BlogActionDay.jpgHow desperate are you to see an end to poverty? We have the means to do it but do we have the will?

In April this year I saw the frustration of extreme poverty boiling over into violence. I was in Haiti, the least-developed country in the Americas where 80% of the population is estimated to be living in poverty. Haiti now ranks 146th of 177 countries in the United Nations Human Development Index (2006).

I was there with other Australian radio broadcasters to see the work of Compassion Australia. We had planned to be in the country for around a week to visit a number of projects but just a day after we arrived riots took hold in Port-au-Prince our hosts felt it would be safer for us to leave as soon as we could.

Our team managed to get out of Haiti under some extremely trying circumstances. It was very difficult getting to the airport and at times we were in very real danger. We had to dodge barricades of burning car tyres and rioting mobs. We were finally led to some armed police who escorted us to the airport.

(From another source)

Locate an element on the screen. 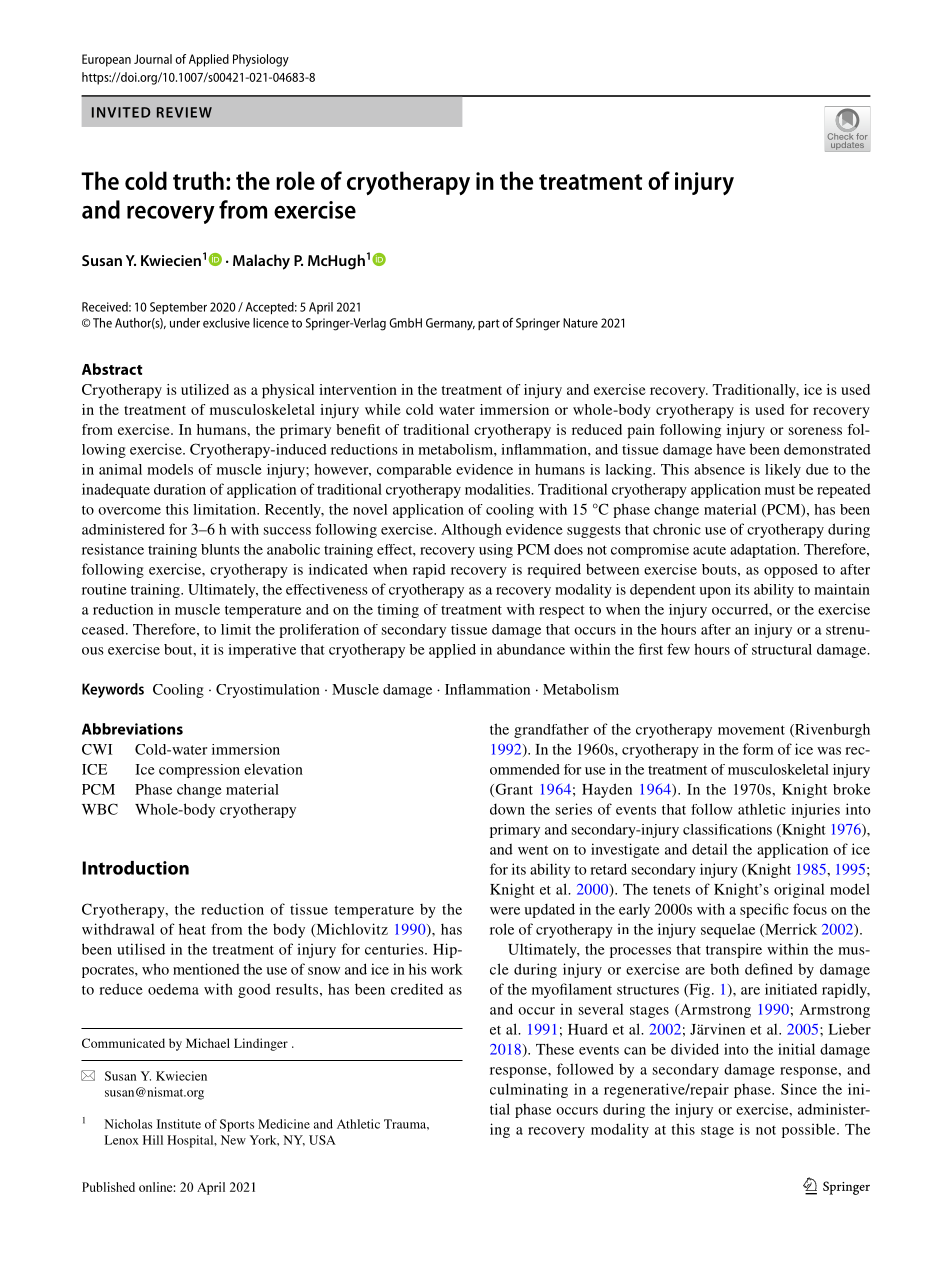 The image size is (952, 1265). blunts is located at coordinates (220, 549).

When our plane finally left the ground I was filled with a mix of emotions. As I looked out the window at the dozens of fires around the small nation’s capital I was relieved that for us the danger had passed but I couldn’t help think about the millions of people we left behind who couldn’t afford to put food on the table for their families. Many people were actually eating dirt to try and survive. I remembered looking into the faces of the children within Compassion projects and seeing a hope for the future and contrasting those faces with those outside those projects, like the children who ran past our vehicles with fear in their eyes as they fled the riots.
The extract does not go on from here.